If you did not reach these income thresholds, you should be able to find your gross ride receipts and non-driving earnings from your Driver Dashboard. Your driver earnings will be posted online or mailed to you by February 1. Whether you receive a 1099 or not, you’re responsible for reporting your rideshare income and paying taxes on it.
Read How To Use Your Lyft 1099s for a breakdown of how to use them to complete your tax return.
Gross ride receipts
When you review your income information on your Driver Dashboard or in Box 1a of your 1099-K, you’ll see that your gross ride receipts are likely greater than the amount you took home in earnings. That’s because the IRS requires Lyft to include everything that was charged to your passengers in the gross receipts.

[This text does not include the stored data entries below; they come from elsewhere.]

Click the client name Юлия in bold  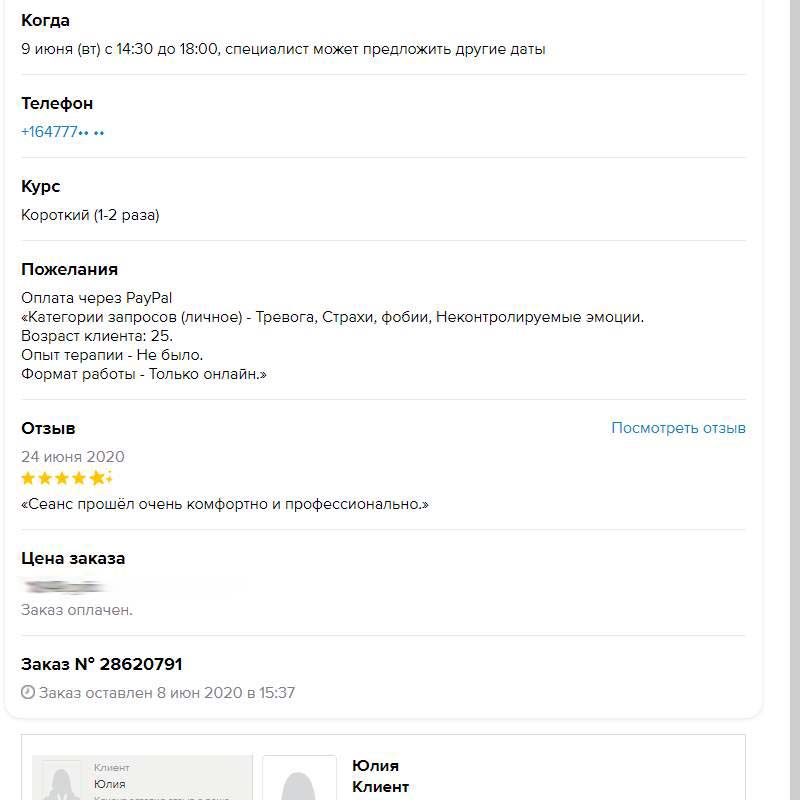point(375,766)
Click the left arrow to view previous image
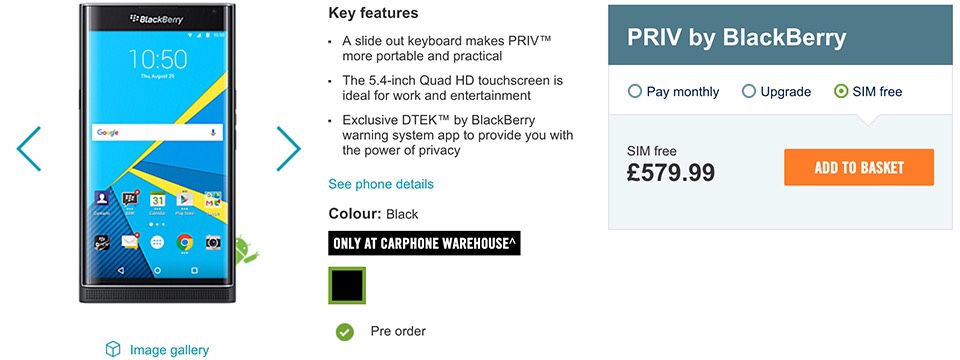960x360 pixels. click(28, 149)
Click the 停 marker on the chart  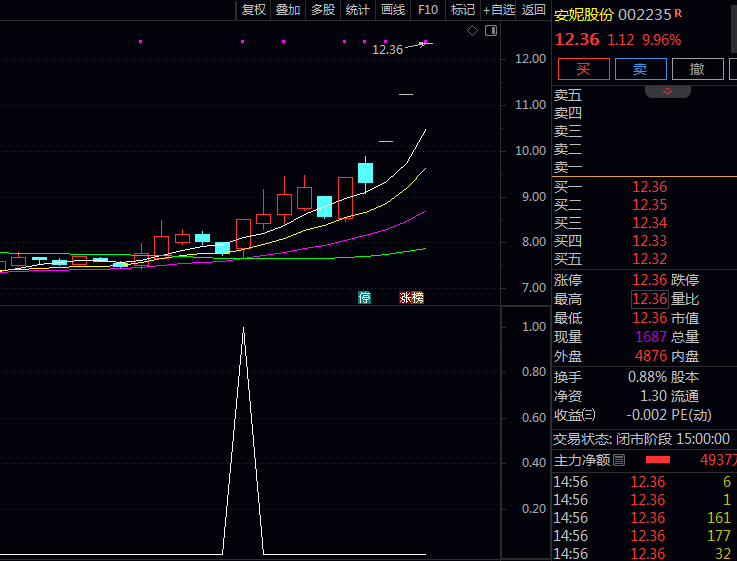click(x=365, y=298)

That includes the Lyft Fee, tolls, and other fees. Don’t worry. You can deduct these additional amounts from your income so you don’t pay taxes on them. Lyft makes it easy by providing annual totals for all these additional amounts on your Driver Dashboard.

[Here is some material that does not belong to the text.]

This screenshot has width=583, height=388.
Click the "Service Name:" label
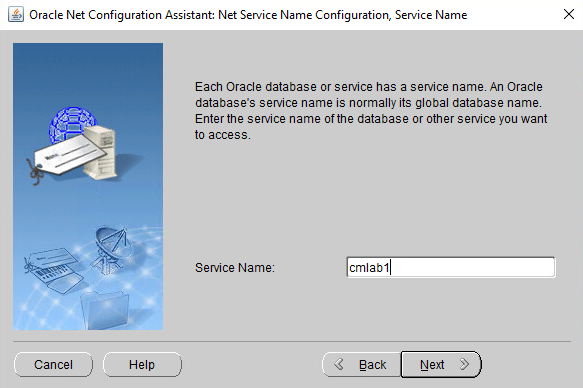[235, 268]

Reporting your self-employed business profits
As an independent self-employed business owner—known as a sole proprietor—you’ll pay taxes on the profits you earn from your ridesharing business. You’ll report this income using Schedule C, Profit or Loss from Business. You’ll also use Schedule C to list your business expenses.
- To calculate the profit for your business, you’ll subtract your business expenses from your income.
- The difference goes on line 31 of Schedule C and on line 12 of your 1040.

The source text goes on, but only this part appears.